The annual visit of the Mariinsky Theater‘s traveling opera troupe from St. Petersburg came a little early this year. The themes that unite the Kennedy Center double-bill of Verdi’s Otello and Tchaikovsky’s Queen of Spades are self-destructive obsessions and tenor heroes who become villains. Who better to perform The Queen of Spades than the Mariinsky Theater, which hosted the world premiere of The Queen of Spades on December 19, 1890? The opera is thoroughly Russian, with a libretto based on a classic story by Aleksandr Pushkin. The libretto (see this synopsis for details) moves the setting back to the St. Petersburg of the late 18th century, which this 1999 production directed by Alexander Galibin mostly maintained.
Right from the opening, the conflict of good and evil was set forth by the swirling curtains that dominated the sparsely furnished stage (sets by Alexander Orlov). Black curtains were peeled back to reveal white ones, and vice versa, stretching from one side of the stage to the other. The brooding Hermann was costumed in stark black, contrasting with the white costume in which Lisa first appeared, only to be corrupted to black in later acts (costumes by Irina Cherednikova). Streaks of color washed the stage at other points, as during the dance scenes, especially the vivid green of the pastoral entertainment in the second act. While appealingly stark, the stage’s emptiness sometimes seemed more like economy than minimalism. For example, in the gambling scene of the third act, without even a table to throw cards on, the male chorus often seemed to move about aimlessly, and one missed the spinet Lisa is supposed to play on in Act I.

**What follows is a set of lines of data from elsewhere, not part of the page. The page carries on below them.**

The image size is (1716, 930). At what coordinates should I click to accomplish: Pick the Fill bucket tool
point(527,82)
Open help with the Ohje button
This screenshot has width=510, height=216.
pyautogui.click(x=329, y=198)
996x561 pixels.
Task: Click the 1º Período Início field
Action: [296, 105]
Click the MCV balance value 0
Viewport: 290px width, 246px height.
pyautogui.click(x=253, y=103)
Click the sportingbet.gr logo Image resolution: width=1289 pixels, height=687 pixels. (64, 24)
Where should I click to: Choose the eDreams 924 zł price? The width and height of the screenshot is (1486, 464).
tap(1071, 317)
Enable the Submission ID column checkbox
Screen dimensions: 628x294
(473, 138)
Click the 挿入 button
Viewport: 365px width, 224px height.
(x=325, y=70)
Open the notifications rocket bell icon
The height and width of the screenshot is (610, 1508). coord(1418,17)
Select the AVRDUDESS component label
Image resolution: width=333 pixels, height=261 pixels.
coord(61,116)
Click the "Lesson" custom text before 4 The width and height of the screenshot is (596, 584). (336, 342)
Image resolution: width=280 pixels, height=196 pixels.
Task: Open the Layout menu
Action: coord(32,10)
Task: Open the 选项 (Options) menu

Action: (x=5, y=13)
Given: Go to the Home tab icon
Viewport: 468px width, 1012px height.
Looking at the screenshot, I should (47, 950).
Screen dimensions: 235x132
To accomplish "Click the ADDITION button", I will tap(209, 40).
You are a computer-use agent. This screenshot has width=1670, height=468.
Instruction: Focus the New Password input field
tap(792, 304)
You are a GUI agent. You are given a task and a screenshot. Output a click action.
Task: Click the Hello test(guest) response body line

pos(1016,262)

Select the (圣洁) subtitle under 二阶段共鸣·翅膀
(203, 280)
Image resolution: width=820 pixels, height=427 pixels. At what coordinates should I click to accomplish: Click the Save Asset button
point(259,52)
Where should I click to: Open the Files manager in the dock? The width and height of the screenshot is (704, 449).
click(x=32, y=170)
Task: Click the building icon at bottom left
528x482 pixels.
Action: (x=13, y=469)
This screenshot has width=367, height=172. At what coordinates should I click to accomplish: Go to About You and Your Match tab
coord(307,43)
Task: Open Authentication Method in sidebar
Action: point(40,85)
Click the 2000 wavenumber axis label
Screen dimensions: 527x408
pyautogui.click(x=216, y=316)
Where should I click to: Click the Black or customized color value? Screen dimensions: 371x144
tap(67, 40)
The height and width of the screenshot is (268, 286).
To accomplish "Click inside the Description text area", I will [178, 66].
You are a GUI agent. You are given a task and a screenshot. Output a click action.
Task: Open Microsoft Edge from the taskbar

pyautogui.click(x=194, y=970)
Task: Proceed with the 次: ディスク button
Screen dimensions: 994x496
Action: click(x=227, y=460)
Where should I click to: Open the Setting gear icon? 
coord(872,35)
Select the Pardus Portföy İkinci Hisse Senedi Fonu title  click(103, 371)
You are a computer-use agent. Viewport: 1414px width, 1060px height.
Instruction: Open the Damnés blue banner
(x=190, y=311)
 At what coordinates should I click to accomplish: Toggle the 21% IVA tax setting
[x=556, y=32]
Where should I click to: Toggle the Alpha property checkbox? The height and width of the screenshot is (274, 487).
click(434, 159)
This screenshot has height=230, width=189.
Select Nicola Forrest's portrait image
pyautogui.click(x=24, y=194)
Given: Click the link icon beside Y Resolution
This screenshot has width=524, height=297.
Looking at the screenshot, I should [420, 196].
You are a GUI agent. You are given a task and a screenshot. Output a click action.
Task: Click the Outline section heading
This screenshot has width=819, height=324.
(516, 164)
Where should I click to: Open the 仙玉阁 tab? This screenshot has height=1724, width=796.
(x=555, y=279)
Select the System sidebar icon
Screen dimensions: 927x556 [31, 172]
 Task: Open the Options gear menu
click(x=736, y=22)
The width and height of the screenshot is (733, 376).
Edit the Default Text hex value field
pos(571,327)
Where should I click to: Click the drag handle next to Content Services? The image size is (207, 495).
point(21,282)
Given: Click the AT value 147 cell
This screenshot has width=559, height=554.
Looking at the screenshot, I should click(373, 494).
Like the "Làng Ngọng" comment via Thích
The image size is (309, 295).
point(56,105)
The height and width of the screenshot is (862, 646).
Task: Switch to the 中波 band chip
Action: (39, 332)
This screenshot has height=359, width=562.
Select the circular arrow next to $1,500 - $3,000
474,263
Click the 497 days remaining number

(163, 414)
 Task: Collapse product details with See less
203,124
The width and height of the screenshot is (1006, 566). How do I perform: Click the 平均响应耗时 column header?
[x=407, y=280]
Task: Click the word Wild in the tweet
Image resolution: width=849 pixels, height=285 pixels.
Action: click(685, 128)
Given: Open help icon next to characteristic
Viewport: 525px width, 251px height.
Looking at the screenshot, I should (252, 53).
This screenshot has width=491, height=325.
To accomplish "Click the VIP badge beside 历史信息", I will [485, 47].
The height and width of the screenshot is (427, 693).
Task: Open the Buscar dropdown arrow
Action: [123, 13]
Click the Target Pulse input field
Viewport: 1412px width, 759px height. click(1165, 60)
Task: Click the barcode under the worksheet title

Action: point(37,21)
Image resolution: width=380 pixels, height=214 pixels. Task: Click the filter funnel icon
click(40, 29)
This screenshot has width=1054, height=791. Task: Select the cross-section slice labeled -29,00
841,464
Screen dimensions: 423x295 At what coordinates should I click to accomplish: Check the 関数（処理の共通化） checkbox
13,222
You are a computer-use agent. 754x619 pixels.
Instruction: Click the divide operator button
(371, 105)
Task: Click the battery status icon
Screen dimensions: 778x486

In the second cast, heard on Tuesday night, Maxim Aksenov was a dashing and aloof Hermann, a believably intense loner. When he loses everything at cards in Act III, duped by the Countess’s ghost into “betting the turn” (the ultra-risky bet on the final three cards in faro, which if guessed correctly could quadruple your money), his crazed despair was palpable. Aksenov’s throaty but full voice had sustainable power and incisive high notes, and he was mostly up to the challenges of this demanding role. As Lisa, Natalia Tymchenko cut a lovely figure but acted stiffly, and her voice sounded slightly strained at times, as in crucial moments during “Why these tears” in Act I. Veteran mezzo-soprano Irina Bogacheva was superlative as the Countess, with a marbled, husky voice and a magnetic stage presence even while seated in her wheelchair. Of the supporting roles, all of them generally strong, Evgeny Nikitin stood out as Tomsky, as did Vladislav Sulimsky‘s Prince Yeletsky, mostly for the moving aria “I love you beyond measure” in Act II.